Editor’s note, Jan. 27, 2010 -
A reference to Microsoft’s work with ESRI on Fusion Center was updated post-publication.

REDMOND, Wash. — Jan. 27, 2010 — When Microsoft CEO Steve Ballmer spoke at the 2010 International Consumer Electronics Show in Las Vegas earlier this month and demonstrated the breadth of new information devices now becoming available, most people in the audience thought about music, movies or games. But for Tim Bloechl, managing director of Public Safety and National Security for Microsoft, the speech presented both an opportunity and a challenge.
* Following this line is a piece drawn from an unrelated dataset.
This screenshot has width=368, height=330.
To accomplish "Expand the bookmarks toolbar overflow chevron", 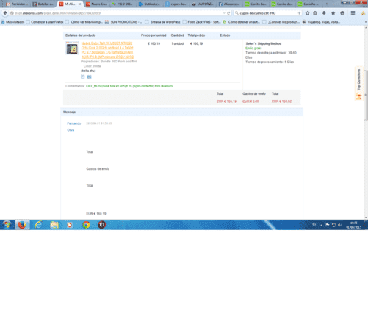I will coord(366,22).
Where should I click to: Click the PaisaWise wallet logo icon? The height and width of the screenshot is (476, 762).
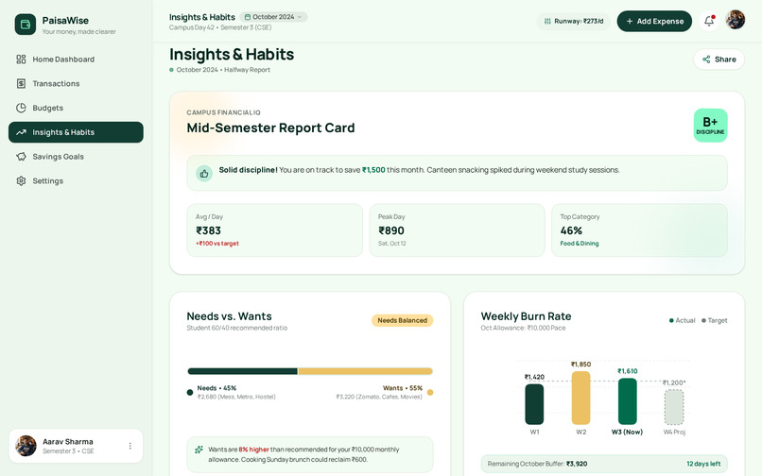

“When my father was a career police officer in Oshkosh, Wisconsin, his only means of communication were a two-way radio, police call boxes or public telephones and paperwork,” says Bloechl. “Today when officers arrive on scene, they have radio, cell phone, video devices, and quite a few police forces have laptops in squad cars and even GSM tracking devices. The more information police have when responding to incidents increases their situational awareness and improves command and control of these operations. However, in a world where first responders have to make split-second, sometimes life-and-death decisions, making sure they are receiving the right information at the right time is crucial.”



Gisli Olafsson, a disaster management technical advisor for Microsoft’s Global Strategic Accounts team, is leading Iceland’s Urban Search and Rescue team, the first international rescue group that touched down in Haiti.

This week, Microsoft’s Ballmer is at the Worldwide Public Safety Symposium in Redmond, Wash., coming together with Bloechl and Microsoft partners from around the world to discuss ways that the company’s innovative technology and vast partner ecosystem will tackle the 21st century’s five core emerging public safety technology trends: changing user interfaces (UI), cybersecurity, unified communications, cloud-based access to large volumes of information, and use of social media technologies to support public safety.

Each of these trends brings its own set of opportunities and challenges. But a common element is the need to get the right information quickly and to manage it in an efficient manner. The information then needs to be culled for the most relevant details, and then shared quickly with all relevant parties.

Building on Existing Technologies and Relationships

Many of the technologies that people use in their everyday lives today can be taken one step further to enhance and manage the information that helps public safety professionals do their job.

Soon, a police officer could pull up to a suspect vehicle, take a picture of its occupants, and then scan it into a database. The database could use facial recognition and automatically pull up any criminal history, warrants or stolen vehicle data. The officer could know in seconds if anyone in the car was wanted for a crime, information that might lead him to change his approach to the car.

Next, that information could be passed to a police station before booking. And evidence such as the recording of the traffic stop from the officer’s squad car could become part of one digital file, providing a data-rich record of events that follows the suspect through the judicial process.

Knowing the technologies already exist, turning this scenario into reality is a matter of getting the capabilities to the right people and making the solutions affordable for cash-strapped governmental agencies. Then officials need the right analytical solutions to aid all the agencies involved to share data and see it in a way that is useful.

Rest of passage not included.